“Zhoghovurd” comments on the statement made by Armenian Prime Minister Nikol Pashinian during yesterday’s press conference that despite the smear campaigns on which “former government representatives every day spend millions of dollars, they still cannot get the support of the people.” “Indeed, the division between the former governing force and the people only grew wider over the past two decades and the society for years rejected that government and last year it finally succeeded in ousting it… But still one should not underestimate the opponent no matter how unenviable its situation is, especially that this opponent is spending huge sums of money for counterpropaganda against the Pashinian government,” the paper says.
“Haykakan Zhamanak” writes: “The Armenian media field is full of reports about planned protests and expected larger-scale demonstrations. An ordinary citizen does not understand well what is taking place in the country. What is taking place is that on the one hand there is quite a large segment in Armenia – the former authorities and circles linked to them – those who got richer under the previous government and who not only lost power and their comfort in the passing months, but also at every moment face the prospect of appearing behind bars. On the other hand, Armenia indeed has serious socio-economic, security, demographic and other problems to solve which serious financial means are required. The former authorities skillfully turn into occasions for propaganda any attempt to change something, optimize or restore justice in the tax field, awakening anti-government sentiments in society. In other words, they from the beginning torpedo any attempt to increase the budget.”

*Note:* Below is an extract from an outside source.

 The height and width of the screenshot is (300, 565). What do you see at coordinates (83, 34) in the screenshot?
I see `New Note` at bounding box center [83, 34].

“Zhamanak” comments on Pashinian’s statement that Armenia is discussing with the European Union not the issue of shutting down the nuclear power plant, but the issue of creating equivalent capacities: “At first glance, it seems that equivalent capacities means the same amount of energy production that would allow closing one energy producer, having a new one, and thus not having a shortage of production. But the issue is more than that. For example, is a thermal power plant equivalent to a nuclear power plant? It is clear that only production capacity and cost of production cannot be considered equivalent in the deep sense of this word, because Armenia receives gas from abroad and in the case with the nuclear power plant it gets the nuclear fuel once and for quite a long period of time…There is also perhaps the most important political, geopolitical and even military-political component that a nuclear power plant has and no other energy producing facility has. A nuclear power plant is more than politics as nuclear technology at present is a desirable resource even for very developed, strong states.”